(Word and element locating data)
□ □ □ □ □ □ □

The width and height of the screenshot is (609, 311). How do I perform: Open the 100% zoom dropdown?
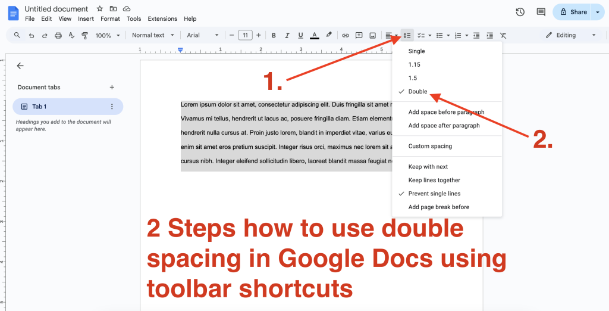click(x=108, y=35)
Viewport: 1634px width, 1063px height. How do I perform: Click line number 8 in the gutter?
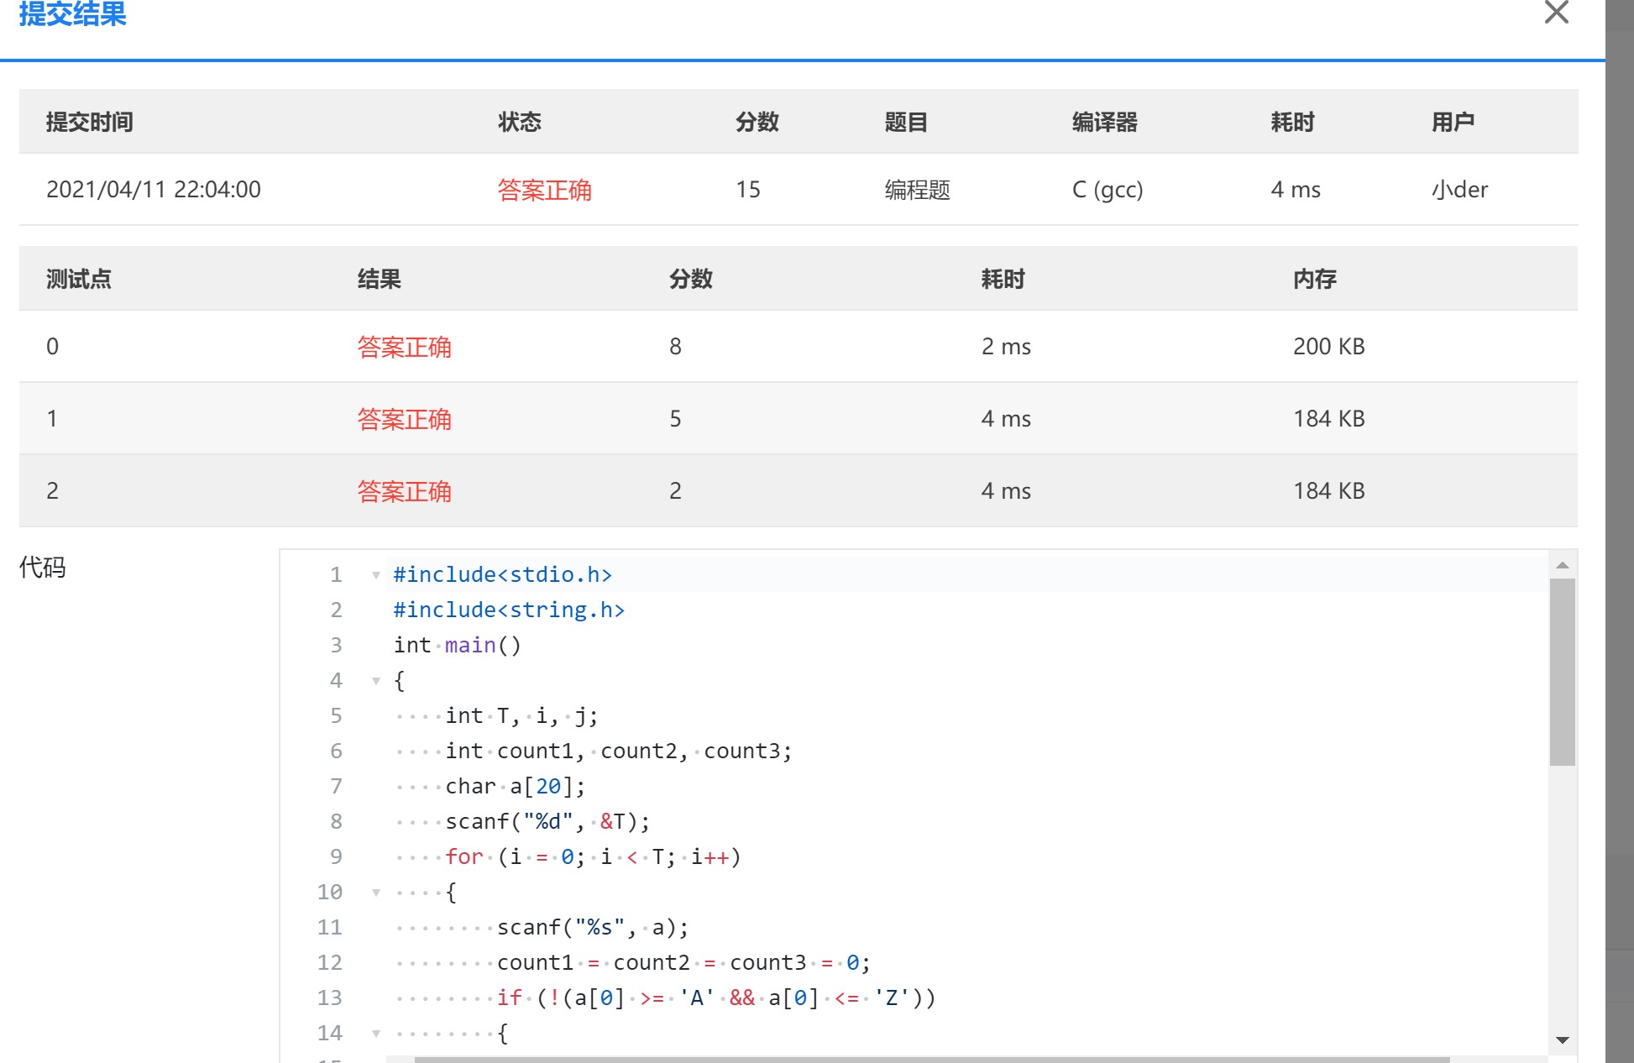click(336, 821)
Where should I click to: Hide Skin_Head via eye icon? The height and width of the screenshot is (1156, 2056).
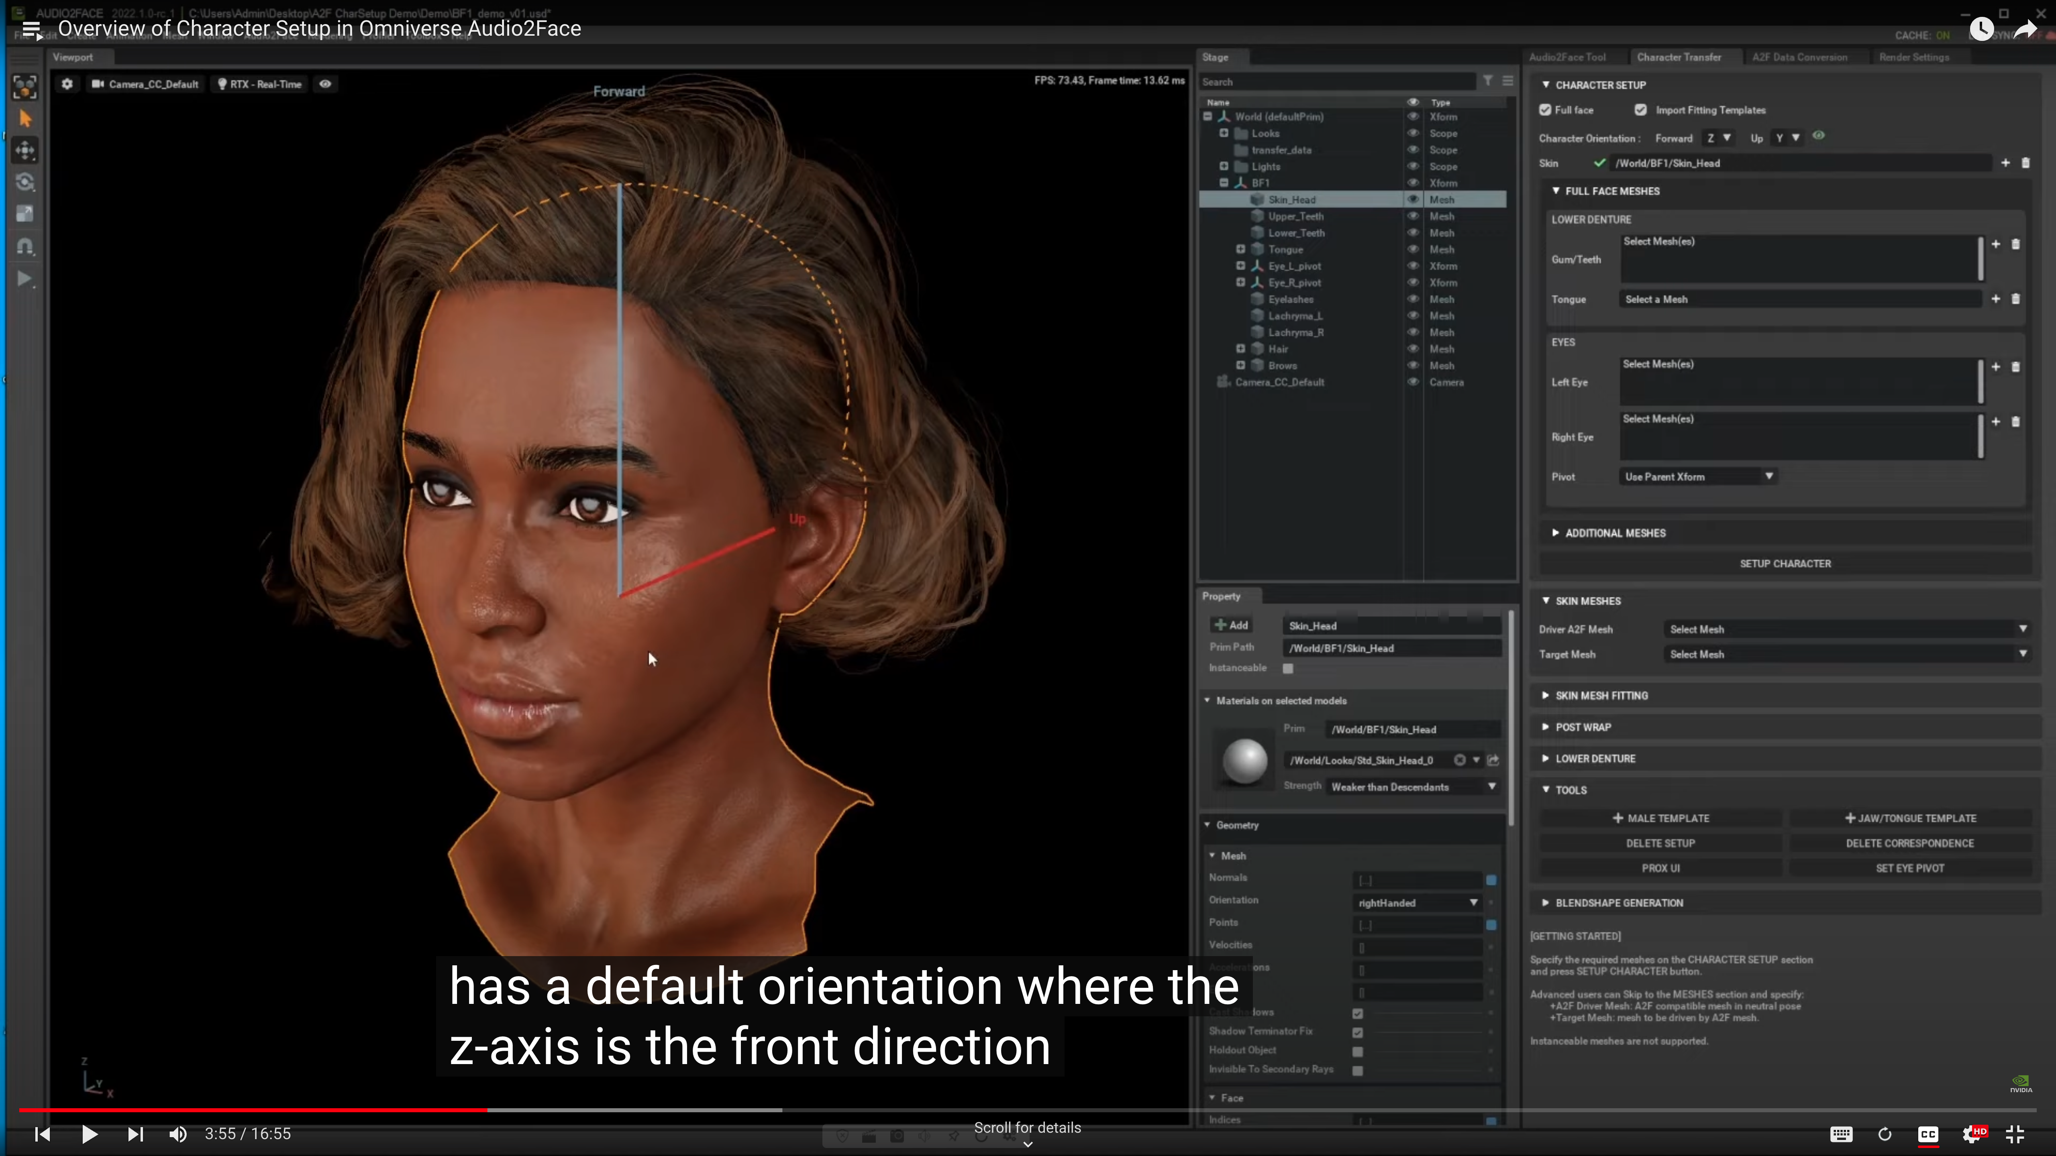(1413, 199)

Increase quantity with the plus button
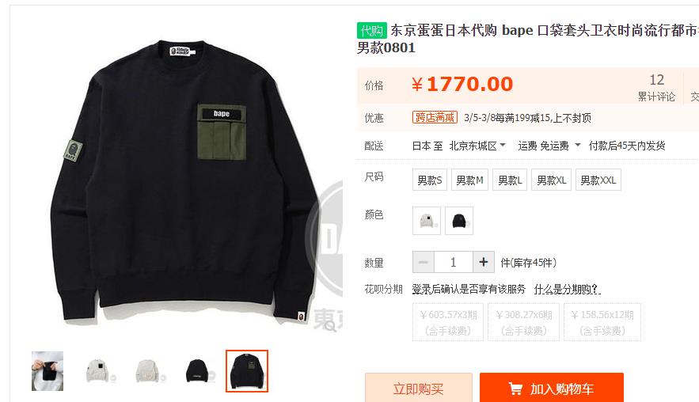(483, 262)
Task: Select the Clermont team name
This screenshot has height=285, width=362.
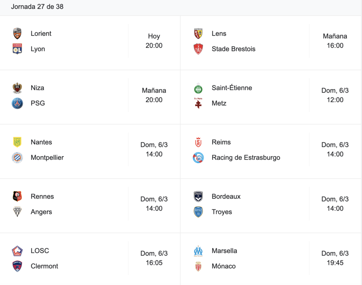Action: (44, 266)

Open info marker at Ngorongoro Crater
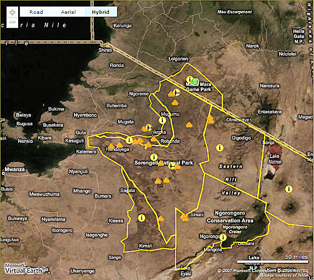coord(223,237)
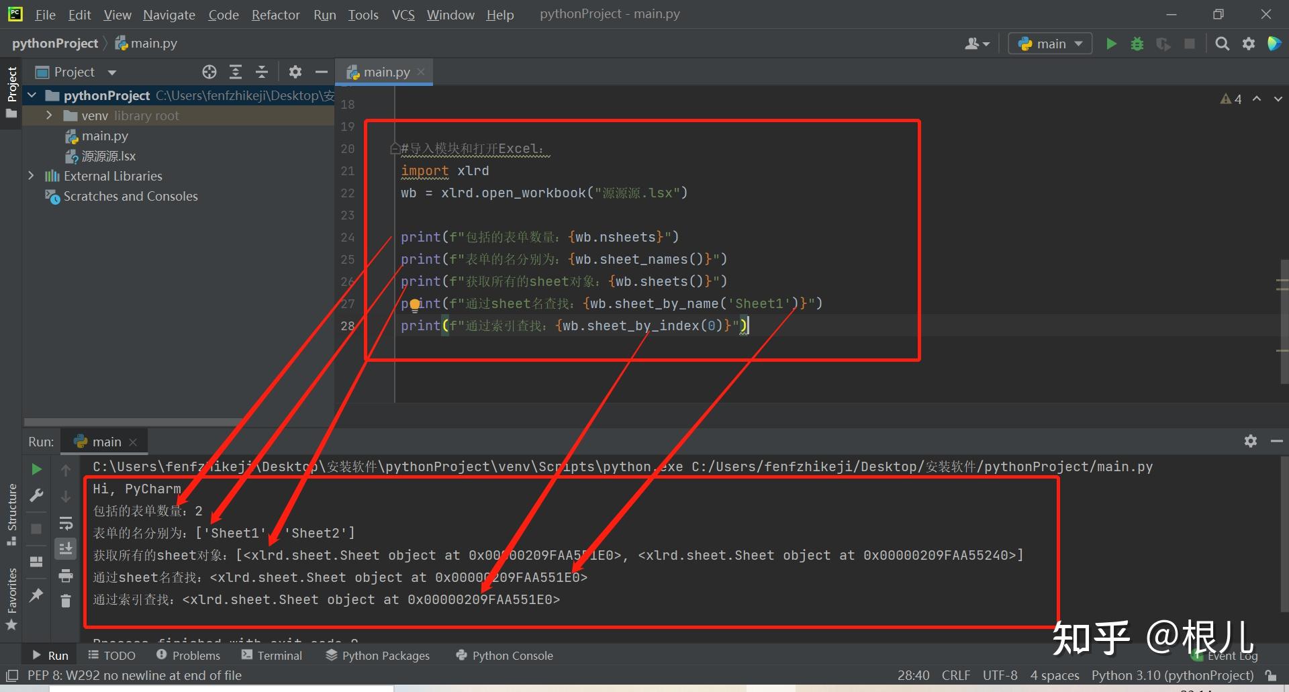
Task: Toggle scroll to end in console output
Action: (65, 548)
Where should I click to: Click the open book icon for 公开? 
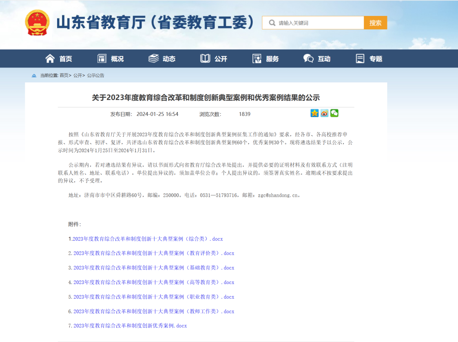point(205,59)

□ □ □ □ □ □ □

REQUIRED WORK ::
Quote every line of the listing above word for word, but leave out the pictures.

ANSWER BELOW ::
The width and height of the screenshot is (609, 311). How do I perform: Open the 100% zoom dropdown?
click(x=108, y=35)
Viewport: 1634px width, 1063px height. How do I perform: Click line number 8 in the gutter?
click(336, 821)
Where should I click to: Hide Skin_Head via eye icon? The height and width of the screenshot is (1156, 2056).
(1413, 199)

Increase quantity with the plus button
(483, 262)
Task: Select the Clermont team name
This screenshot has height=285, width=362.
Action: (44, 266)

Open info marker at Ngorongoro Crater
coord(223,237)
Task: Toggle scroll to end in console output
Action: (65, 548)
Where should I click to: Click the open book icon for 公开? 
point(205,59)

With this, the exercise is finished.